日体大、東京富士大に黒星を喫し、惜しくも4位に終わった春季リーグ。続く全日本総合選手権(全総)関東予選決勝、東日本大学ソフトボール選手権(東日本)初戦でも日体大の前に涙を飲んだ。この悔しさを糧に全日本大学選手権(インカレ)で最高の結果を残そうとチームの士気は高まっている。そこで早大ソフトボール部女子部のダブルエース、後藤めい(スポ4=栃木・大田原女)と森下藍(スポ4=愛知・星城)に今季を振り返ると同時に、最後のインカレに向けての意気込みを語ってもらった。
「絶対に勝ちたい」
――東日本から半月、振り返っていかがですか
後藤 東日本は初戦で負けるという本当に悔しい思いをしました。自分がそのときに投げて1球に泣いて、その1球を忘れられない日々が続いているので、でもそのために練習しているし、インカレでは絶対に勝ちたいという気持ちが日に日に強くなっています。
森下 自分投げなかったのでそれも悔しかったし、チームとして東日本で落ちた分インカレで上がってくるのではないかと思っています。
――今季は日体大に悔しい思いをさせられていますね
後藤 そうですね。やっぱり勝たないといけない相手に勝てないと意味がないと思います。それはやはり日体大と東女体大、あと最近よく上がってきている東京富士大などに勝つと盛り上がるので、そういうチームの雰囲気が良くなる試合で勝つということを特に日体大相手には絶対できないといけないなと思っています。

» データ欄

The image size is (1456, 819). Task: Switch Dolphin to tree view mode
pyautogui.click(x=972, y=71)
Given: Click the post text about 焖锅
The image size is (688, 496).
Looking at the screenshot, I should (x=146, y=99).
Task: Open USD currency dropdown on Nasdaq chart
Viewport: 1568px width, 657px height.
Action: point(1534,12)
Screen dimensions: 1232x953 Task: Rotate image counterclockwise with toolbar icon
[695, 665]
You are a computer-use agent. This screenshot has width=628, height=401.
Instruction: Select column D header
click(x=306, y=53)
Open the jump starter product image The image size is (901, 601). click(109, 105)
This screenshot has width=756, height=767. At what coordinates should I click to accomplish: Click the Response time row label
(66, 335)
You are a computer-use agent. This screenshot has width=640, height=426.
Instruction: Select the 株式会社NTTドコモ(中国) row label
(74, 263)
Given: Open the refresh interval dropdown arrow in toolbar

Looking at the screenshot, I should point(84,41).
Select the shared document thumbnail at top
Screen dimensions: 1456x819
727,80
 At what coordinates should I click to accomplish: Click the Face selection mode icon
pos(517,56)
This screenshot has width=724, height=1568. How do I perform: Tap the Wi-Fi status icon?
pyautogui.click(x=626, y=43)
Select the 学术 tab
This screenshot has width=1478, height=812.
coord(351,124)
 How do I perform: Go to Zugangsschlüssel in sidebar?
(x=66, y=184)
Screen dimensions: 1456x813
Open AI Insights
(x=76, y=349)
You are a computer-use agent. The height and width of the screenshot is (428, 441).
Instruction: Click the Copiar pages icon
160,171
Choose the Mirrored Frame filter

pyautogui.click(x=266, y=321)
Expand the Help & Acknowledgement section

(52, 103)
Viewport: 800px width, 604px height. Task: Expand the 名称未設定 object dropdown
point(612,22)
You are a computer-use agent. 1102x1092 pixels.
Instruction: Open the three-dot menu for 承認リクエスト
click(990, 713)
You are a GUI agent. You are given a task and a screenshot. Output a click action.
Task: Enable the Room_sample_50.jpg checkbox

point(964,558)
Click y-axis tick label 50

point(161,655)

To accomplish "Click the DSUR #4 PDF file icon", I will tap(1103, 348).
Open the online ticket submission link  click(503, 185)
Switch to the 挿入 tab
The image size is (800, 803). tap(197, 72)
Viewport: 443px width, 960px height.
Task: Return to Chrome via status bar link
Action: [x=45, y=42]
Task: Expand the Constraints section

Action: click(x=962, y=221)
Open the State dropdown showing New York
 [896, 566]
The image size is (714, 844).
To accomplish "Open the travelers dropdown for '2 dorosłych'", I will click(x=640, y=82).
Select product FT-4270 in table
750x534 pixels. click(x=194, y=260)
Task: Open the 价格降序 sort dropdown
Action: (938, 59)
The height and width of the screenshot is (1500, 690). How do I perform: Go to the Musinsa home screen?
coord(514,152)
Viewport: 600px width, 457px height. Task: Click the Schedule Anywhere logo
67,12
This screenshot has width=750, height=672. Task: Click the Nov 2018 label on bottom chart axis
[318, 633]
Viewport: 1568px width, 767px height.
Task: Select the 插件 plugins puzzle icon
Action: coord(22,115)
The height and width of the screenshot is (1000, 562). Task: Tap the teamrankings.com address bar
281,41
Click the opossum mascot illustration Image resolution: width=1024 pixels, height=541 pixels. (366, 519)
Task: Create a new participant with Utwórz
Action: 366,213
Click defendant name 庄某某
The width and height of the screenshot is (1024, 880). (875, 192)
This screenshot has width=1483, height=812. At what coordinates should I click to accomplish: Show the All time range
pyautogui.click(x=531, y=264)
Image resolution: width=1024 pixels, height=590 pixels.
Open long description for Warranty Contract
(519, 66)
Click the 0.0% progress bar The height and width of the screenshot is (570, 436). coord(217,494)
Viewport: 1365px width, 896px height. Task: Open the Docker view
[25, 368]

» 取り組む課題
a) ソフトボール部のインタビューから引いた次の一文を英語に訳しなさい。「やっぱり勝たないといけない相手に勝てないと意味がないと思います。」
b) ソフトボール部のインタビューを、最後の文に続けて書き進めなさい。

» 各課題の解答
a) After all, I think it means nothing if we can't beat the opponents we have to beat.

b)
森下 普通に悔しいので…でもインカレは結構山が遠いので当たることが…(ないかもしれない)。だから東日本は特に勝ちたかったな、と。もし次当たったら負けたくないなと思います。
――インカレに向けての練習はいかがですか
後藤 全体的に言ったら打撃を中心にやっています。投げることは多いのですが、ここまで来たら自分たちが投げるということも考えてもっと練習しないといけないなと思います。そういう兼ね合いなどを考えながら主将、副将は特に考えてくれています。
――お二人はどのような練習をされていますか
森下 投げます!
後藤 とりあえず投げろと言われたところで投げ、って感じ?(笑)
森下 あと投げ込みです。
後藤 投げ込みをし…(笑)。
森下 とりあえず投げています!(笑)
――オフなどはありましたか
森下・後藤 はい!
――どのようなことをされましたか
森下 うーん、読書しました!
後藤 出かけました。とりあえずソフトのことはあんまり…考えてないときも(笑)。あ、甲子園見ていました!(笑)でも「そういうのを見て盛り上がりたい、夏のオフは!」という感じなので(笑)。出かけることもありましたし、夏は家で甲子園見て刺激されようという感じでリフレッシュしていました。
――森下選手は読書をされたということですが、どのようなものを読まれましたか
森下 東野圭吾の『天空の蜂』と、伊坂幸太郎の『ゴールデンスランバー』です。あ、でも私も出かけました!(笑)渋谷にランチしに行きました!
後藤 おしゃれ(笑)。
森下 25階の眺めがきれいなところへ。
後藤 おしゃれ!(笑)
森下 ランチしていました!もうステーキがおいしかったです(笑)。
「負けたら意味がない」
「真剣な表情で質問に答える森下」
――ワセダでの4年間で成長した部分は
後藤 そうですね、やはり変化球を新しく覚えて、いまそれを使っているのでそれが一番大きな成長であったりするのかな、と。成長していなかったら投げられていないと思っています(笑)。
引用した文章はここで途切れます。